Vice-chancellors and librarians hope a new report estimating the cost to universities of peer review will help to rein in "excessive" rises in the price of journal subscriptions.
Pulling together data from previous studies, the report says UK academics spend up to 3 million hours a year acting as peer reviewers, and it values their time at £165 million.
It calculates the value of editors and editorial boards as up to another £30 million a year.
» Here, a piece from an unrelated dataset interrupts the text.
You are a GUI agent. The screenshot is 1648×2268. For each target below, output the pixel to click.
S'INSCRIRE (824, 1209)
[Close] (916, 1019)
A spokesman for consultants Rightcom, which compiled the report, said peer review could cost a large university up to £14 million annually.
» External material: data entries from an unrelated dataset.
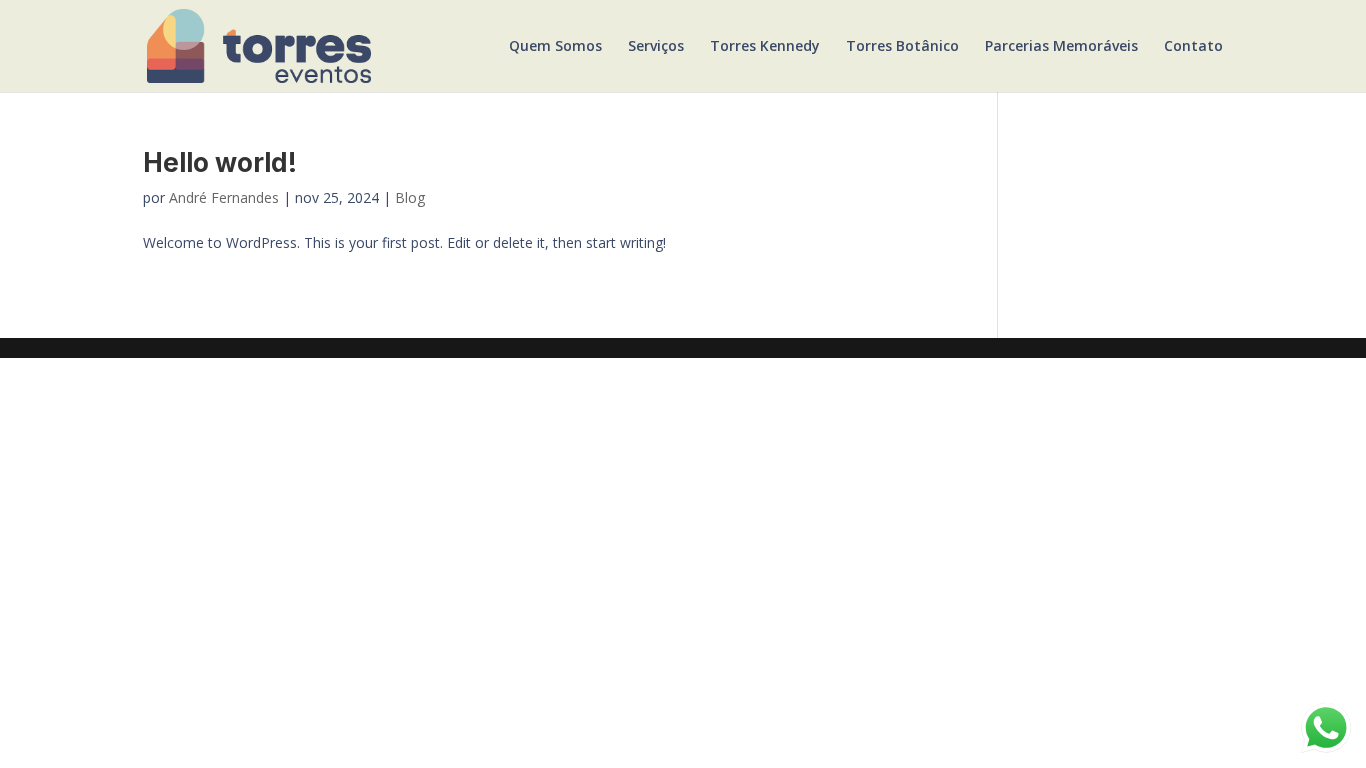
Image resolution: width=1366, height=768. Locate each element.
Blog (410, 197)
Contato (1193, 47)
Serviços (656, 47)
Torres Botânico (902, 47)
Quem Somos (555, 47)
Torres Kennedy (765, 47)
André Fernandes (224, 197)
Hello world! (220, 162)
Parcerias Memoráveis (1061, 47)
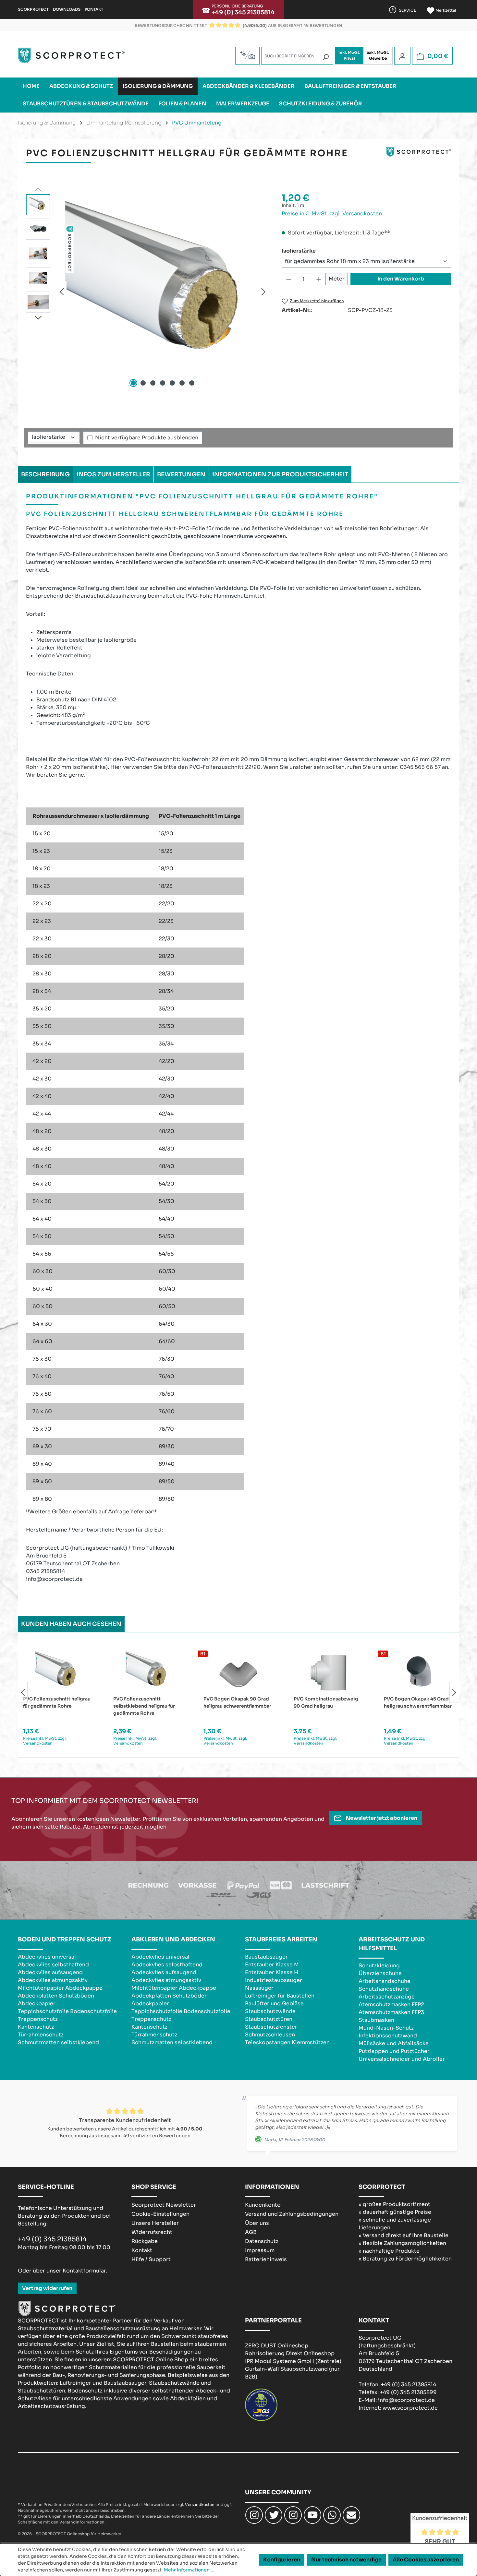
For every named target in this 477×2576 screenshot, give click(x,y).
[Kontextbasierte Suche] (247, 54)
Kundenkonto (263, 2204)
The report was commissioned by the Joint Information Systems Committee Collections, which negotiates journal subscription prices on behalf of UK research libraries.
Jisc Collections' chief executive, Lorraine Estelle, said The Value of UK HEIs' Contribution to the Publishing Process: Summary Report was intended to demonstrate the academy's financial contribution to the publishing process.
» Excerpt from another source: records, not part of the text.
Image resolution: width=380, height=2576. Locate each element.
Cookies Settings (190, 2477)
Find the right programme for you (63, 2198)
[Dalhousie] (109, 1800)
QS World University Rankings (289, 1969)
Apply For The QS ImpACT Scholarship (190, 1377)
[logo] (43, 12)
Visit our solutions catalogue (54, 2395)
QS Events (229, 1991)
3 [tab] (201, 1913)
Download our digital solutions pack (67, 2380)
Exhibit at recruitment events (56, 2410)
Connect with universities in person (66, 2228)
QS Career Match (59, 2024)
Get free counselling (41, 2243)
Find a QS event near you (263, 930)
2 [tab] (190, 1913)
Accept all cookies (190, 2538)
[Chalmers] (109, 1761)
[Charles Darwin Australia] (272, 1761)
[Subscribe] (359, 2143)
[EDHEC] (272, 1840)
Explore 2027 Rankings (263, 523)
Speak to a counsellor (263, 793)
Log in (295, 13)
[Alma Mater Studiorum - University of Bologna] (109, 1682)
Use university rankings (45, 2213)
She said increases in subscription prices had far outstripped inflation in recent years, with average rises in 2009 of 7.6 per cent.
When this was raised with publishers they highlighted the "added value" they were bringing, such as extra content and increased website functionality, she said.
Ms Estelle added: "We don't dispute this but it is impossible for us to keep up with such enormous price increases, especially in the current economic climate."
Sir Tim O'Shea, vice-chancellor of the University of Edinburgh and chair of Jisc, said he had sent the report to every vice-chancellor and had encountered a new level of determination to address the problem.
He said publishers and universities had to be realistic about each other's position: "No matter what you are selling, you can't just charge an arbitrary price and expect people who bought it before to buy it again."
Phil Sykes, university librarian at the University of Liverpool and chair of Research Libraries UK, said the report provided "yet more evidence of how unjustified the hyper-inflationary journal price rises of the past three decades have been".
Hazel Woodward, university librarian at Cranfield University, said the biggest price rises had come from large publishers, while some smaller ones had frozen or even reduced their prices recently.
The SPIE, an international society for optics and photonics, cut the price of its journal by 10 per cent this year. Marybeth Manning, director of digital library business development, said this was due to a desire to be "responsible citizens", as well as to be viewed "favourably" when librarians considered cuts.
She said that the SPIE's non-profit status meant it was not "driven by returning double-digit profits to shareholders each year".
Graham Taylor, director of academic publishing at the Publishers Association, said peer review benefited the academic community and if its costs were borne by publishers, subscription prices would have to rise "substantially".
He said that the cost of peer review remained "relatively minor" compared with the overall cost of research and did not represent a potential saving because it was covered by salaries universities would pay anyway.
"The only way for universities to save money is to make people redundant," he added.